Então, todos aqueles que se consideram “granjeiros da gema” têm que dar o exemplo de nossos valores para os novos moradores nessa era da invasão imobiliária. Devemos mostrar o que é ser um “granjeiro” através de pequenas atitudes como continuar evitando “asfaltar” jardins mesmo que dê trabalho para varrer, participando de campanhas e movimentos de interesse comunitário mesmo sendo pessoas muito ocupadas, denunciando devastadores ambientais mesmo que sejam pessoas importantes, prestigiando o comércio local para que tenham preços e produtos cada vez mais competitivos, incentivando boas práticas mesmo que não sejam de pessoas conhecidas e, é claro, convidando novos moradores para um dedo de prosa e vinho.

Mais do que isso, poderíamos mostrar para eles nosso sentido de união comunitária, um gesto de altruísmo generoso. Uma sugestão bem atual: porque não paramos de só reclamar do trânsito da Raposo Tavares (a qual ocupamos com uma pessoa em cada veículo) e tomamos uma atitude concreta para minimizar este problema, através de um programa “granjeiro” de carona seletiva? Será que não podemos fazer nada enquanto o “governo” não decidir nos abençoar com uma solução (“salvadora”?) de 2 bilhões de reais com a construção de um monorail ou assemelhado? Teríamos forças para invocar nossos mais profundos valores de convivência amigável, romper a preguiça e a inércia e implantar um sistema de carona solidária? Será que precisaremos de uma lei que nos obrigue a ter bom senso? Será que os condomínios, que se justificam por prestar serviços para facilitar a vida dos moradores, não poderiam ter a generosidade inteligente de tomar esta iniciativa?
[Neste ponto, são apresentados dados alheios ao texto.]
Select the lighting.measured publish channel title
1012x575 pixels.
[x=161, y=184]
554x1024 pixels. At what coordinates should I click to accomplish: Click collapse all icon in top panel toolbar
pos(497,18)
Pois é, estimado(a) leitor ou leitora, se você ainda não percebeu a importância da Generosidade como parte da essência de uma vida sustentável na Granja Viana para a preservação dos valores que cultuamos, basta pensar no seu oposto, a Ganância, tomando conta de tudo por aqui. Com certeza você vai concordar comigo que a Generosidade realmente é uma das coisas que a Granja Viana Sustentável necessita, o quarto elemento do triple bottom line granjeiro.

(*) Rogerio Ruschel é granjeiro há 20 anos, rotariano, consultor em sustentabilidade socioambiental, um idealista feliz, talvez um sonhador. E quer continuar sendo.